# Digital rig PA speaker



## Bevo (Nov 24, 2006)

Putting a digital rig together using the Digitech GSP1101 and SS power amp.

The amp is not a deal breaker but can be used with my cab.
I do know that the moddlers like full range speakers and some guys swear by them.

A powered speaker in a 12 or 15 inch would be perfect, Mackie makes a HD series that will work but just wonder if you guys know of or can recomend something?

Thanks


----------



## ronmac (Sep 22, 2006)

If you want a wood box 12" give the QSC HPR122i a demo. They are a big step up from Mackie or Yorkville molded cabinets.


----------



## Guest (Jul 6, 2010)

I've heard nothing but good things about the QSC K-series line up. They're a little lighter than the QSCs thanks to a plastic shell.

I'm using an E10P and I'm lukewarm on it.
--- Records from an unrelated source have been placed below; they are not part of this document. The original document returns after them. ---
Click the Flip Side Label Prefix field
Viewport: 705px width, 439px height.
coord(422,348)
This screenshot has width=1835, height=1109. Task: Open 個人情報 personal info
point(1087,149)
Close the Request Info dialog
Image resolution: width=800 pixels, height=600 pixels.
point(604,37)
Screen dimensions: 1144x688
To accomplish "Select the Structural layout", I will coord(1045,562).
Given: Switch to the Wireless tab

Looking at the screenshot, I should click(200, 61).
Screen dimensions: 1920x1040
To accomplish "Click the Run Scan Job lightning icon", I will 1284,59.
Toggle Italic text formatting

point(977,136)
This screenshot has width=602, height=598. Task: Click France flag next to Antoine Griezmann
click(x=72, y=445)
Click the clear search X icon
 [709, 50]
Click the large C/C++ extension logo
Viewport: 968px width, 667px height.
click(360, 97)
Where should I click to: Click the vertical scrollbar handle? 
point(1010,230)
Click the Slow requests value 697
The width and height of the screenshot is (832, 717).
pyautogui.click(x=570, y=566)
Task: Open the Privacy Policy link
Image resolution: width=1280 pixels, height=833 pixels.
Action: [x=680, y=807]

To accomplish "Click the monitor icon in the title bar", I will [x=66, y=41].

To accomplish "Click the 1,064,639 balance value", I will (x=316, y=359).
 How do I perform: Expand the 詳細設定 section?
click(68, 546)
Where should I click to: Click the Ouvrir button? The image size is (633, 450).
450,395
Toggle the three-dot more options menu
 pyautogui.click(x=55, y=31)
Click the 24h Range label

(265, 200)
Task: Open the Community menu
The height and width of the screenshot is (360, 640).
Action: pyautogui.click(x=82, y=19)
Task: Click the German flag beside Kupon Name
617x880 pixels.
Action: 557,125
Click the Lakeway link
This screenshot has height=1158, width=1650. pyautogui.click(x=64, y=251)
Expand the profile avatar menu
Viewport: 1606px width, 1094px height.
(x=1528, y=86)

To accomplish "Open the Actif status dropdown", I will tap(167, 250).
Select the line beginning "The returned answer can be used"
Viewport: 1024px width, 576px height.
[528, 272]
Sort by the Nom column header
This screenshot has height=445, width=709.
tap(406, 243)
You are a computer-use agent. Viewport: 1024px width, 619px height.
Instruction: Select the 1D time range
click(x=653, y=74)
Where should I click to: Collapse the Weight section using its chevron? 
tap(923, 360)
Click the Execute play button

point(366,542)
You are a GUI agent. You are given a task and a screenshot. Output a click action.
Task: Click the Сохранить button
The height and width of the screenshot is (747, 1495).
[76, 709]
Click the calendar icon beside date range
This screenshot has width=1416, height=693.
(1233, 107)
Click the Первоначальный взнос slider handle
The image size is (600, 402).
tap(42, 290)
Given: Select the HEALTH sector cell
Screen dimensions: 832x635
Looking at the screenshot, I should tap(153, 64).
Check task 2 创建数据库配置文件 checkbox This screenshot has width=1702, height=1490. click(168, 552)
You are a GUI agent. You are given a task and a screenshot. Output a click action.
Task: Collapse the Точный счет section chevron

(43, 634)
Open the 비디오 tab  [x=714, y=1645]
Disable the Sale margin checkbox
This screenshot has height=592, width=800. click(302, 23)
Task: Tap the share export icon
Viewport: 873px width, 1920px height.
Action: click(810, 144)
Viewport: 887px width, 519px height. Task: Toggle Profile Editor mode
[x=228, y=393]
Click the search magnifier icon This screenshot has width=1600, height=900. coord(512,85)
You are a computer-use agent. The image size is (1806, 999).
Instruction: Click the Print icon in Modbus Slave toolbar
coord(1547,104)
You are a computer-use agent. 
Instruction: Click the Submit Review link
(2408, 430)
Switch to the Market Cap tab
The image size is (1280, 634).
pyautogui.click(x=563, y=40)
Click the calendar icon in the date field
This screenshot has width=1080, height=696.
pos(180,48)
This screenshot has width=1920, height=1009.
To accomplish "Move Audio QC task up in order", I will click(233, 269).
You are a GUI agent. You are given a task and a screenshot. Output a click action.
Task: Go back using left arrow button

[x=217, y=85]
I have to do a lot of high end taming via EQ to make it sound pleasant. For the price: that's annoying.


----------



## washburned (Oct 13, 2006)

Check out the "Atomic" amps and/or cabs....Dweezil's using themsaw him this week and he sounded great). Priced right too.


----------



## Milkman (Feb 2, 2006)

QSC K series are great boxes, but $1000 a box? If all you're using it for is a monitor for a digital giuitar rig, you really don't need to go that far. A Yorkville, EV, or JBL box with a 12 and a horn will be more than adequate.

Remember, this really should only be considered a monitor after all. Your main FOH signal should be going direct from the modeler to the PA.


I've been using a couple of these for my vocals and guitar. I get a beautiful smooth and balanced mix with as much or as little guitar as I need. The PA takes care of the folks in the seats.
http://www.yorkville.com/products.asp?type=29&cat=22&id=337


----------



## Bevo (Nov 24, 2006)

As an update I picked up the Yorkville PA speaker which is one of their cheaper non powered models. Listening to the $600 speaker back to back with the $230 speaker it was not worth it to me.
I took it thinking if i did not like it then it could serve as a floor monitor or be used for vocals.

The amp I got is the Yorkville CR5 which is 500 watts and is the older model, the deal maker on this was the lack of fan..no noise.
The negative although slight is the weight but whatever..

Overall I am happy with my new rig, will have to post it up soon.


----------